Killing them softly in Medellin

More than sixty musicians were threatened with death immediately after El Duke´s funeral. The ceremony was considered a provocation by armed criminal groups, or BaCrim as they are known in Colombia. But ultimately, the police must demonstrate that they are in the business of protection and not punishment.

The fortunes of Colombia’s second largest city are taking an unexpected turn for the worse. Heralded as the "Medellin miracle" by local authorities some years back, violent crime in the city´s slums or Comunas is fast spiralling out of control.

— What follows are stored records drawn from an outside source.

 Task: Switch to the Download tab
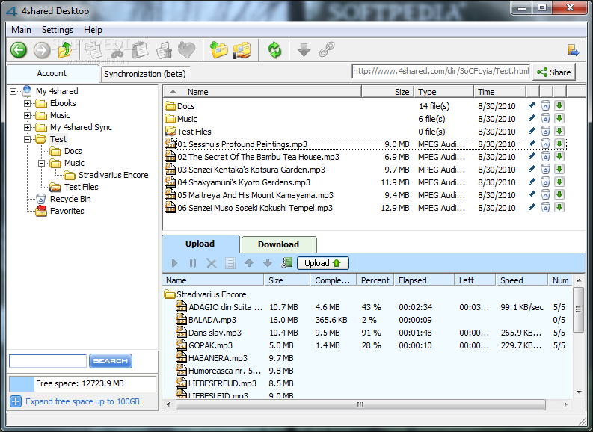click(x=278, y=244)
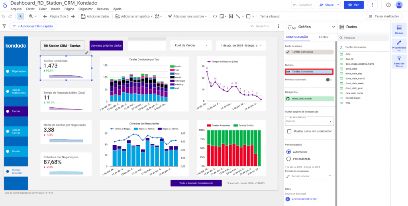Select the arrow selection mode tool
This screenshot has height=206, width=408.
(x=20, y=16)
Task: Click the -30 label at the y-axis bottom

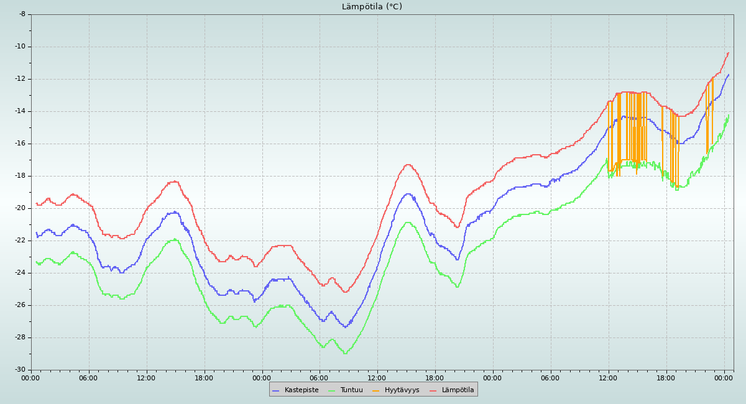Action: [x=20, y=370]
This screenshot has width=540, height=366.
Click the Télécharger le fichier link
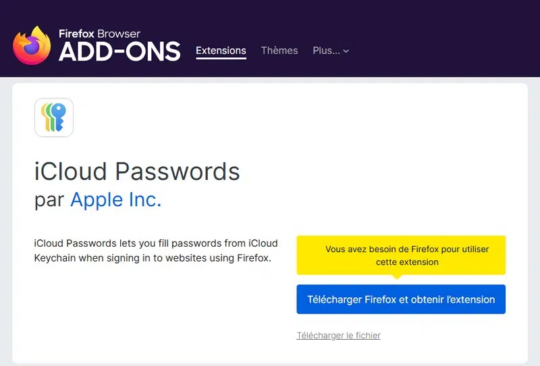coord(339,335)
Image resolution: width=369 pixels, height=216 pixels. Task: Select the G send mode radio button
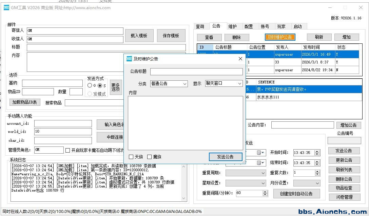pos(90,85)
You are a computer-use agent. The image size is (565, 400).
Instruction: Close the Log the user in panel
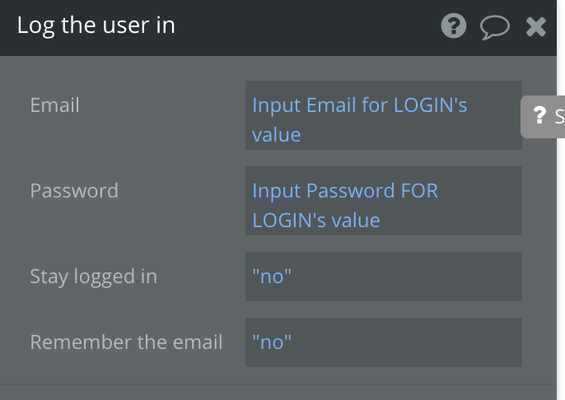536,27
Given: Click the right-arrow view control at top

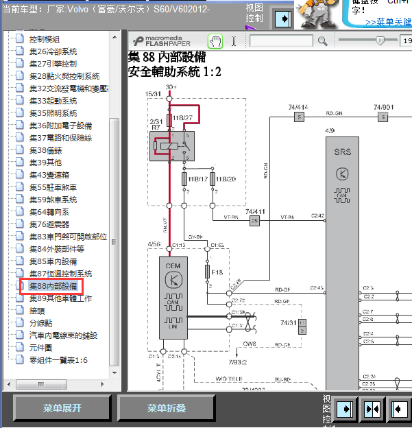Looking at the screenshot, I should tap(283, 19).
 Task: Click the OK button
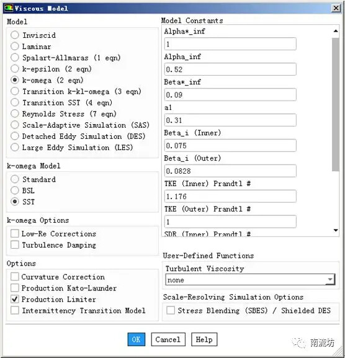137,339
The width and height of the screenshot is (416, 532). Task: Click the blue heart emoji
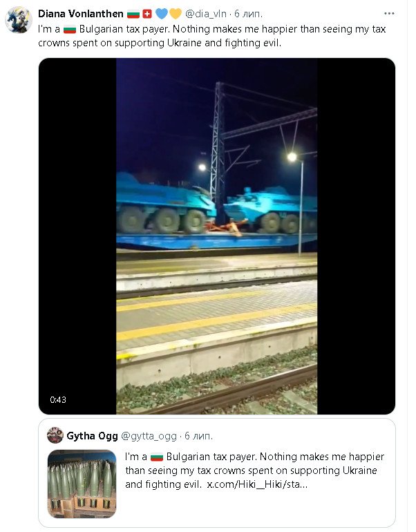point(160,14)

Mafia-style killings, violent clashes, police retaliation, arbitrary detentions, and forced displacement are all on the rise.

Once credited with leading the country´s renaissance, Medellin is now receding to the more brutal Middle Ages.

 A spate of high profile assassinations of musicians is a tangible sign of the city’s decline. A teenage member of a local criminal gang shot and killed hip hop star Elider Valera, aka “El Duke”, in late October. Just a few days ago Roberth Steven Barrera, popularly known as “Garra” also died in a hail of bullets. Both artists routinely denounced violence and the militarization of society in their lyrics.

Their deaths must be added to a grisly toll of artists killed in the Medellin´s Comunas over the past few years.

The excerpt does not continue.